When parallelizing over nchains chains, it's recommended to have at least nchains + 1 threads when using EnsembleThreads() or nchains + 1 processes when using EnsembleDistributed(). When parallelizing over chains and subjects simultaneously, the recommended minimum number of threads/processes is 2 × nchains + 1.

Termination criteria

The sampling will naturally terminate when nsamples have been sampled. However, in some cases, it might be desirable to end the sampling when a time limit is reached or when an approximate effective sample size (ESS) per chain has been reached whichever comes first. In Pumas, you can set time-based or ESS-based termination criteria using the following optional keyword argument:

time_limit: an approximate time limit for sampling in seconds.
ess_per_chain: a target (approximate) ESS per chain, calculated as the minimum ESS for all the population and subject-specific parameters in a chain.

Calculating an estimate of the ESS can be an expensive process, so one can further control how often the ESS calculation is performed using the check_every keyword argument. The default value of check_every is max(2, ess_per_chain ÷ 5). The ESS-based termination criteria is experimental and only approximate, so some chains may have an ESS value slightly less than the target ESS value.

Fixing some population parameters

Pumas will sample from the posterior of all the population and subject-specific parameters by default when using BayesMCMC for the algorithm. It's possible however and sometimes desirable to fix some population parameter values and sample from the conditional posterior of the remaining parameters. This can be useful when experimenting with the model or diagnosing some failing MCMC runs. Fixing some parameters that are suspected to be problematic to known good values can be a useful strategy to introspect into the model to better understand why MCMC is failing.

You can fix some population parameters using the constantcoef keyword argument. constantcoef takes a NamedTuple of the parameters and their fixed values. For example, you can fix the value of the σ parameter to 0.1 using:

alg = BayesMCMC(; constantcoef = (; σ = 0.1))

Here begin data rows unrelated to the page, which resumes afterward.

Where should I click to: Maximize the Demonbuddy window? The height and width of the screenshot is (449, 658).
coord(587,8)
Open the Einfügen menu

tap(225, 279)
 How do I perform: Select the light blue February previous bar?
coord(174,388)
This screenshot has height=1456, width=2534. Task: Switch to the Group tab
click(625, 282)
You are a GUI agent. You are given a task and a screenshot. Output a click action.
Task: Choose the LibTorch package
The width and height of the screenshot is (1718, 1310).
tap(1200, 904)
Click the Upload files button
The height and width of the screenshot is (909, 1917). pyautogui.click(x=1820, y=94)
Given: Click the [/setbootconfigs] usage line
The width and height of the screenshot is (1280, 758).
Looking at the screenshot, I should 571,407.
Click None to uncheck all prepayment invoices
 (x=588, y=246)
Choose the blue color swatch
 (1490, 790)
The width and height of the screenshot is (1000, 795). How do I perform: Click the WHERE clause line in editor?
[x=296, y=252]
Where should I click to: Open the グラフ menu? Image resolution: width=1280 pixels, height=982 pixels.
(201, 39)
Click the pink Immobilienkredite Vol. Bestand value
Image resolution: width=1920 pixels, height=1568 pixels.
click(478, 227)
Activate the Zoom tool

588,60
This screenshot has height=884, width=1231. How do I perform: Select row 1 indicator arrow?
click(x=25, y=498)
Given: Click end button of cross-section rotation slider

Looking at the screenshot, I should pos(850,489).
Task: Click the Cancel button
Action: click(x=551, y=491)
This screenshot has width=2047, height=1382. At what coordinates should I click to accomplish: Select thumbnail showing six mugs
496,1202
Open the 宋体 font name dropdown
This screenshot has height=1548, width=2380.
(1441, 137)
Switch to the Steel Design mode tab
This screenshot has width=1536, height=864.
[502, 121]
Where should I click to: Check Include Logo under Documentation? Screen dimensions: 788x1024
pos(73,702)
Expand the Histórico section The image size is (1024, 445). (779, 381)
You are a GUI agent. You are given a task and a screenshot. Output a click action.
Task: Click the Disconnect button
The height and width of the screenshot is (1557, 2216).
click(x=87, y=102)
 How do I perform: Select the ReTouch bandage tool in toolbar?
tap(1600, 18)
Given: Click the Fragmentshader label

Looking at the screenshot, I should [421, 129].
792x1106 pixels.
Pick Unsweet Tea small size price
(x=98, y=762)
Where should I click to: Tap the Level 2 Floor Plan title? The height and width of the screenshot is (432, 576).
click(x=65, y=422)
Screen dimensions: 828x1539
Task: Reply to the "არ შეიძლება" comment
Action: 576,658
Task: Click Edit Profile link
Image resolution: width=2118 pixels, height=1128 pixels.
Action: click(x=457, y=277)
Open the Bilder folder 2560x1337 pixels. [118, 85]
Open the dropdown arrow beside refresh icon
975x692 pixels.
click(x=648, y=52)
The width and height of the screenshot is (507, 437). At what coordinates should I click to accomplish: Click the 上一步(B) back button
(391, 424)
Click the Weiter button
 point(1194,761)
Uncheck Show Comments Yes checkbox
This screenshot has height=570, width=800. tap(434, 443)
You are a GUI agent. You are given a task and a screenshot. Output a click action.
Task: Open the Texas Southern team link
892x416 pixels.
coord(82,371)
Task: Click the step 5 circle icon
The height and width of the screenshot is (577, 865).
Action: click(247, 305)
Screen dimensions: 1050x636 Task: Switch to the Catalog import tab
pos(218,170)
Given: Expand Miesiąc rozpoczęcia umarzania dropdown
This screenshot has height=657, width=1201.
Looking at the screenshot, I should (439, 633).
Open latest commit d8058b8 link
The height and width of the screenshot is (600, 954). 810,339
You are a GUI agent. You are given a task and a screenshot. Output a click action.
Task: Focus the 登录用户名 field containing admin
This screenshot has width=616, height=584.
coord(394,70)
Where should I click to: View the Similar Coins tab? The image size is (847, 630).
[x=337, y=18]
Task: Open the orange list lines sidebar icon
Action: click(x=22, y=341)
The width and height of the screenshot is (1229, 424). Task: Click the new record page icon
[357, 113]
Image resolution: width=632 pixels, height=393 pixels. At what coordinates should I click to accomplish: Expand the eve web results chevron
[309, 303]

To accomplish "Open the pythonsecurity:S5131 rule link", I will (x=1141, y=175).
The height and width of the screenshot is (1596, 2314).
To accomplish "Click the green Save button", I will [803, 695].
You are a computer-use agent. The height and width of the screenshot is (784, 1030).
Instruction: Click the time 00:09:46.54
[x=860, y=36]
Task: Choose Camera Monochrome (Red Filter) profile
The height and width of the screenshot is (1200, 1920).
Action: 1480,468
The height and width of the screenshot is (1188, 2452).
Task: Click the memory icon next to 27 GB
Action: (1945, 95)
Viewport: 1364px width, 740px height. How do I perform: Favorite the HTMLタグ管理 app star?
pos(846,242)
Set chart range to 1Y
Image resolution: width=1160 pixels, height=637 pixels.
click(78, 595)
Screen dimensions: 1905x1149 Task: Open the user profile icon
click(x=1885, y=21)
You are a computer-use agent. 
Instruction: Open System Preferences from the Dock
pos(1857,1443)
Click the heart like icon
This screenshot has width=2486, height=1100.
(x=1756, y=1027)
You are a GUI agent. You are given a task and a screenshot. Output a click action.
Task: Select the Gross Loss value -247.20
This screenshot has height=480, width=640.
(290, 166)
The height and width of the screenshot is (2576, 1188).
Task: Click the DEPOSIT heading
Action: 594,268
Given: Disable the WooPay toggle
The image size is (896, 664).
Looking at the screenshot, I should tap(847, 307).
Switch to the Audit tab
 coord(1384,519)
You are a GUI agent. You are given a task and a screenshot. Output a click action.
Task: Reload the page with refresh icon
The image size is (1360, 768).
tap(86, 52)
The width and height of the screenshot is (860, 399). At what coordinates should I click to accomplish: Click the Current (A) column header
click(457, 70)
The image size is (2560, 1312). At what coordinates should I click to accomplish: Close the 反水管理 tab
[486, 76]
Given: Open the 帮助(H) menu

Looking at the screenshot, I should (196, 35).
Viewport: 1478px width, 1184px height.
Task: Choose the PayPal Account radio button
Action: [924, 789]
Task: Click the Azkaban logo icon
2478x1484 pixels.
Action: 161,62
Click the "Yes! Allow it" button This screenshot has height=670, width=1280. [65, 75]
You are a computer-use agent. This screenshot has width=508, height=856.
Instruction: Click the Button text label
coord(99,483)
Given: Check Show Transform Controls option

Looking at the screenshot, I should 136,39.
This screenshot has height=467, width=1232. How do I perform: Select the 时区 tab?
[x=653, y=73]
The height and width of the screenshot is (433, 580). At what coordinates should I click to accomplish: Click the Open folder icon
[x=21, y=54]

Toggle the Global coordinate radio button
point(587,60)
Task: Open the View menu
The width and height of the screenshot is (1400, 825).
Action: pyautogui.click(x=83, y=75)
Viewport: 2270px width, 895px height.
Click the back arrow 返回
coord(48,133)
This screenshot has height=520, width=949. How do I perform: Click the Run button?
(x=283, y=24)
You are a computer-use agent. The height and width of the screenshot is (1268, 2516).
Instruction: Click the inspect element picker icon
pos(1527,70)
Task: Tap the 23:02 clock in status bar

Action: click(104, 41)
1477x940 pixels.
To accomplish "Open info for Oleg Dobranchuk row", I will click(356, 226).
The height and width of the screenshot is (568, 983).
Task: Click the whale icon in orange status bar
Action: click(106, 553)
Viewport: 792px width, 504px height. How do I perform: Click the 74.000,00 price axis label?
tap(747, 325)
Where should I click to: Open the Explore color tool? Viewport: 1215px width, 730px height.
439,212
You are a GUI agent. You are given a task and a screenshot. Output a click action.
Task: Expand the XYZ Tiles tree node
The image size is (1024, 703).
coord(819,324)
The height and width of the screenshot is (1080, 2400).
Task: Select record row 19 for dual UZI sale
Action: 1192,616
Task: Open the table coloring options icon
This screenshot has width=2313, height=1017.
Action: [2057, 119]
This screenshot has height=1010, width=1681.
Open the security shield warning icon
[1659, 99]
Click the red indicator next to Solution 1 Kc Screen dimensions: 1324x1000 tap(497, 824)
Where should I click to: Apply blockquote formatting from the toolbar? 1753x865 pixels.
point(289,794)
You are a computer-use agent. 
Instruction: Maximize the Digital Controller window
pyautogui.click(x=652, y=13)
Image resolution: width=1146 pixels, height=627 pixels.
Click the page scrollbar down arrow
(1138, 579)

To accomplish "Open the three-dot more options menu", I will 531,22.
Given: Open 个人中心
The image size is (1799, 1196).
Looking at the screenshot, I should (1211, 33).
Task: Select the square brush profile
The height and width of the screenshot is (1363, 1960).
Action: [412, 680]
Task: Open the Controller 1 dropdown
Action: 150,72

Multiple parameters can be fixed by adding more parameters to the NamedTuple, e.g. constantcoef = (; σ = 0.1, tvcl = 1.0).

Marginal MCMC

In some Bayesian analyses, sometimes the posterior of the population parameters only is needed. In other words, subject-specific parameters can be marginalized out. You can do this by either sampling from the full posterior of the population and subject-specific parameters and then simply ignoring subject-specific parameters. Or you can use marginal MCMC to sample directly from the marginal posterior of the population parameters. In Pumas, you can sample from the (approximate) marginal posterior of the population parameters by marginalizing out the subject-specific parameters in the @random block using any of:

LaplaceI
FOCE
FO

The above 3 estimation methods are used to approximately compute the marginal log joint probability of the population parameters and the observations. There are 2 main advantages to this approach compared to sampling from the full posterior and then ignoring parameters:

The smaller number of parameters that are sampled in the marginal MCMC algorithm allows us to use a dense mass matrix in the NUTS algorithm which gives better adaptation and often more efficient sampling.
Subject-level parallelism becomes more efficient because the computational load per subject per MCMC step is now much more significant making the overhead less significant. In other words, computing the marginal likelihood is significantly more expensive than computing the conditional likelihood and so each thread or process will likely be doing enough work to make up for the overhead of coordinating multiple threads/processes.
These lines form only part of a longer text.